Whether or not the Offering occurs as currently contemplated or at all depends on market conditions and other factors. The Offering will only be made pursuant to the Underwriting Agreement, the terms of which are subject to negotiation between the Company and the underwriters.

 

The undersigned hereby represents and warrants that the undersigned has full power, capacity and authority to enter into this letter agreement.

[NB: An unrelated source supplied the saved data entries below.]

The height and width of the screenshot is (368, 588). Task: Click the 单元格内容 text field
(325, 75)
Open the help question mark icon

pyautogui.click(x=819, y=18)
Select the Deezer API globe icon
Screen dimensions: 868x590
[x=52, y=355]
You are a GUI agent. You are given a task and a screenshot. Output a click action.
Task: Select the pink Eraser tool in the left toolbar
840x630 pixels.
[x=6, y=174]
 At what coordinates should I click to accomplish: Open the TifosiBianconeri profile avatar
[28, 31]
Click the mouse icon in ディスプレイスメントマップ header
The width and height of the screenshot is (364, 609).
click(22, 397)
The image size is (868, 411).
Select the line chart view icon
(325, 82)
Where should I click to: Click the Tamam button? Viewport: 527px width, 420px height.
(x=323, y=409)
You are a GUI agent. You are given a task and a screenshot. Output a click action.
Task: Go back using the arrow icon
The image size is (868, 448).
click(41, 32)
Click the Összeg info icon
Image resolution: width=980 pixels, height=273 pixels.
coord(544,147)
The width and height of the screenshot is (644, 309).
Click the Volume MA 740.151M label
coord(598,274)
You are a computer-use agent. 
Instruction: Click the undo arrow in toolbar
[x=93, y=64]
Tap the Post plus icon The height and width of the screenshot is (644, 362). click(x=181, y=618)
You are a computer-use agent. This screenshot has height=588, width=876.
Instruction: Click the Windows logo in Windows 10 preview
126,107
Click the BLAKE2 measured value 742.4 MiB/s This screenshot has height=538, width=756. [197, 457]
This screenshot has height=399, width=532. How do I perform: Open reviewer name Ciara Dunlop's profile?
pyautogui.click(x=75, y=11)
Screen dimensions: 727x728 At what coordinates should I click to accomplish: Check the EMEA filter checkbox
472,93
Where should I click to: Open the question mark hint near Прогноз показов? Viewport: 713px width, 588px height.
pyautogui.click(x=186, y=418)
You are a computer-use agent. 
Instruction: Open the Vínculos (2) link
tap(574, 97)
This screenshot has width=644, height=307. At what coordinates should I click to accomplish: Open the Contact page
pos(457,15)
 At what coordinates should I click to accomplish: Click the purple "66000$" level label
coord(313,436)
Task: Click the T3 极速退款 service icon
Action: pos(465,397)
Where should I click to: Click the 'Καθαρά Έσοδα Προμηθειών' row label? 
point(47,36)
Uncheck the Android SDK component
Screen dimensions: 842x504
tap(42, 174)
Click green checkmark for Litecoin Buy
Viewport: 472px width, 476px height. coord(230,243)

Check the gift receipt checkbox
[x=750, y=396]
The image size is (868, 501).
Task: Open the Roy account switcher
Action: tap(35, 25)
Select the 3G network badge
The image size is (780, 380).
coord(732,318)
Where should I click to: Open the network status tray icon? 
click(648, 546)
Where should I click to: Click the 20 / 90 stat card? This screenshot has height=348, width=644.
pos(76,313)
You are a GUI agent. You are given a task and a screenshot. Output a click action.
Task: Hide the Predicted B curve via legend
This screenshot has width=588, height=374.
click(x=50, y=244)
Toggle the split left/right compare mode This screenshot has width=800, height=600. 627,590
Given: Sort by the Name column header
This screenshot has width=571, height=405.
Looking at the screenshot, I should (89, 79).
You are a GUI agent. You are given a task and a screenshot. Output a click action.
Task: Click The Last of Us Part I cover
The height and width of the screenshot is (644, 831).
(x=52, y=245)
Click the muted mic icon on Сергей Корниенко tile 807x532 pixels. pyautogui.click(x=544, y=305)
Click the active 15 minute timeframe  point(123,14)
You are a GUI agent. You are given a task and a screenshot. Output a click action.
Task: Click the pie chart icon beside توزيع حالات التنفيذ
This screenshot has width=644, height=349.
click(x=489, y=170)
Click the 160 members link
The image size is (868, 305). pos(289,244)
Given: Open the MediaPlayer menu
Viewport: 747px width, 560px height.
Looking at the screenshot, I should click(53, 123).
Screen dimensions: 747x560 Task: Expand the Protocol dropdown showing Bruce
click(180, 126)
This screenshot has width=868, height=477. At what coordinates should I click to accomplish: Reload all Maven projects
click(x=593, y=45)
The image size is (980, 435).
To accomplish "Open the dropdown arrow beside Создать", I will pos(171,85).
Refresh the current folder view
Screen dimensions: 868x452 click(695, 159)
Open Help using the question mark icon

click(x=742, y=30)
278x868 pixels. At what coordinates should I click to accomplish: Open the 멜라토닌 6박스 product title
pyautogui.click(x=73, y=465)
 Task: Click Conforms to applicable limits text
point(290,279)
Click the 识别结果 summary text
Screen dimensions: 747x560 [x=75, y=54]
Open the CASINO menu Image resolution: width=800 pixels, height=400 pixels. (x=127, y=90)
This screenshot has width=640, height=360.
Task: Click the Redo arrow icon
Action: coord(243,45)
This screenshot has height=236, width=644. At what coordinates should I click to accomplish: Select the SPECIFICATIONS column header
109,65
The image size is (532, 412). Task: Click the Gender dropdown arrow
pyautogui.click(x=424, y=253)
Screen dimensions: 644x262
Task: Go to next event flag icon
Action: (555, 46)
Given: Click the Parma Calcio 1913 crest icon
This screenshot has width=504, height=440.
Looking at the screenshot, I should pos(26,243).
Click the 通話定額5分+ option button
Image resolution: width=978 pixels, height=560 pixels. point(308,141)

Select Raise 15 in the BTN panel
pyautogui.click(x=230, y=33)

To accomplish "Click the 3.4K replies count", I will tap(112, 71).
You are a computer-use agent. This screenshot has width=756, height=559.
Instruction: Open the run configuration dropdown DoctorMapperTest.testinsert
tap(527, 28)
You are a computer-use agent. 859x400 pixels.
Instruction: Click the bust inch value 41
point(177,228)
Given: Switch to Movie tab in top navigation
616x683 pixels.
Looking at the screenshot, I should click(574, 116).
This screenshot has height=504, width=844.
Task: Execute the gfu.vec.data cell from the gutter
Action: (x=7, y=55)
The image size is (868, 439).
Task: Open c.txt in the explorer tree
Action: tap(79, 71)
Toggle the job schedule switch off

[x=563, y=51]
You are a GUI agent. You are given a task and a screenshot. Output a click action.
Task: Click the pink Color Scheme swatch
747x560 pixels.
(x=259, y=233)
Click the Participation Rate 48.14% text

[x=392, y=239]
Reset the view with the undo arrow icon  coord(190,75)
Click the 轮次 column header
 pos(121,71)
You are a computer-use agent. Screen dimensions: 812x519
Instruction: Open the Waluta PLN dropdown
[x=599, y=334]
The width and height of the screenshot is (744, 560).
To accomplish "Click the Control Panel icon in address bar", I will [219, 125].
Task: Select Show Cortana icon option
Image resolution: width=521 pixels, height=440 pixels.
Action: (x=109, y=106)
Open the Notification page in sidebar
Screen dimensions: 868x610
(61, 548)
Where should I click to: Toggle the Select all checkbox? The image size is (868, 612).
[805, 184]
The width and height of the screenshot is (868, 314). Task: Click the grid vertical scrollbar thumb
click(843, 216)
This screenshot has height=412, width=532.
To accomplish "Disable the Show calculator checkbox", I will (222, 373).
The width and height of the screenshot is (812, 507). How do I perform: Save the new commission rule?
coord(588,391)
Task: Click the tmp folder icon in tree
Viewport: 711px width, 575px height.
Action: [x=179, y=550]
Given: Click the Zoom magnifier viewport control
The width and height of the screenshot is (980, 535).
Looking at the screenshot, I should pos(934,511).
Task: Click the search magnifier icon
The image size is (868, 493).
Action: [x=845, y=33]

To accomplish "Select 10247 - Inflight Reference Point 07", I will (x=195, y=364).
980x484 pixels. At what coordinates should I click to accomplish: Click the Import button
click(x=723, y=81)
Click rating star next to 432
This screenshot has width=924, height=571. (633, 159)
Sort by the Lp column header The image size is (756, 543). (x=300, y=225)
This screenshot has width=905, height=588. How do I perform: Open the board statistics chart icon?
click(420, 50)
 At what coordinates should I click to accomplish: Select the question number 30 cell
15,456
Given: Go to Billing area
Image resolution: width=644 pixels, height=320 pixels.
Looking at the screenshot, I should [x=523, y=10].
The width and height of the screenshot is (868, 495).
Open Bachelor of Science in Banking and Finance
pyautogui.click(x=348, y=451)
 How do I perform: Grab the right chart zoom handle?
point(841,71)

This letter agreement is irrevocable and will be binding on the undersigned and the successors, heirs, personal representatives and assigns of the undersigned.

 

This letter agreement will automatically terminate upon the earliest to occur, if any, of (a) the date the Company, or the Representatives on behalf of the Underwriters, advises the other party in writing, prior to the execution of the Underwriting Agreement, that it has determined not to proceed with the Offering, (b) the date of the termination of the Underwriting Agreement if prior to the closing of the Offering and (c) June 30, 2026 if the Underwriting Agreement has not been executed and delivered by the Company by such date.

 

This letter agreement shall be governed by, and construed in accordance with, the laws of the State of New York.

 

This letter agreement may be delivered via facsimile, electronic mail (including pdf or any electronic signature complying with the U.S. federal ESIGN Act of 2000, e.g. www.docusign.com or www.echosign.com) or other transmission method and any counterpart so delivered shall be deemed to have been duly and validly delivered and be valid and effective for all purposes.

 

EN-3

 

 

 

 

Signature

 

 

 

 

 

Printed Name of Authorized Signatory

 

 

 

(Indicate capacity of person signing if signing as custodian or trustee, or on behalf of an entity)

 

 

EN-4

 

 

Certain Defined Terms

Used in Lock-up Agreement

 

For purposes of the letter agreement to which this Annex A is attached and of which it is made a part:

 

Call Equivalent Position” shall have the meaning set forth in Rule 16a-1(b) under the Exchange Act.

 

Exchange Act” shall mean the Securities Exchange Act of 1934, as amended.

 

Family Member” shall mean the spouse of the undersigned, an immediate family member of the undersigned or an immediate family member of the undersigned’s spouse, in each case living in the undersigned’s household or whose principal residence is the undersigned’s household (regardless of whether such spouse or family member may at the time be living elsewhere due to educational activities, health care treatment, military service, temporary internship or employment or otherwise). “Immediate family member” as used above shall have the meaning set forth in Rule 16a-1(e) under the Exchange Act.

 

Lock-up Period” shall mean the period beginning on the date hereof and continuing through the close of trading on the date that is 90 days after the date of the Prospectus (as defined in the Underwriting Agreement).

 

Put Equivalent Position” shall have the meaning set forth in Rule 16a-1(h) under the Exchange Act.

 

Related Securities” shall mean any options or warrants or other rights to acquire Shares or any securities exchangeable or exercisable for or convertible into Shares, or to acquire other securities or rights ultimately exchangeable or exercisable for or convertible into Shares.

 

Securities Act” shall mean the Securities Act of 1933, as amended.

 

Sell or Offer to Sell” shall mean to:

 

sell, offer to sell, contract to sell or lend,

 

effect any short sale or establish or increase a Put Equivalent Position or liquidate or decrease any Call Equivalent Position

 

pledge, hypothecate or grant any security interest in, or

 

in any other way transfer or dispose of,

 

in each case whether effected directly or indirectly.

 

Swap” shall mean any swap, hedge or similar arrangement or agreement that transfers, in whole or in part, the economic risk of ownership of Shares or Related Securities, regardless of whether any such transaction is to be settled in securities, in cash or otherwise.

 

Capitalized terms not defined in this Annex A shall have the meanings given to them in the body of this lock-up agreement.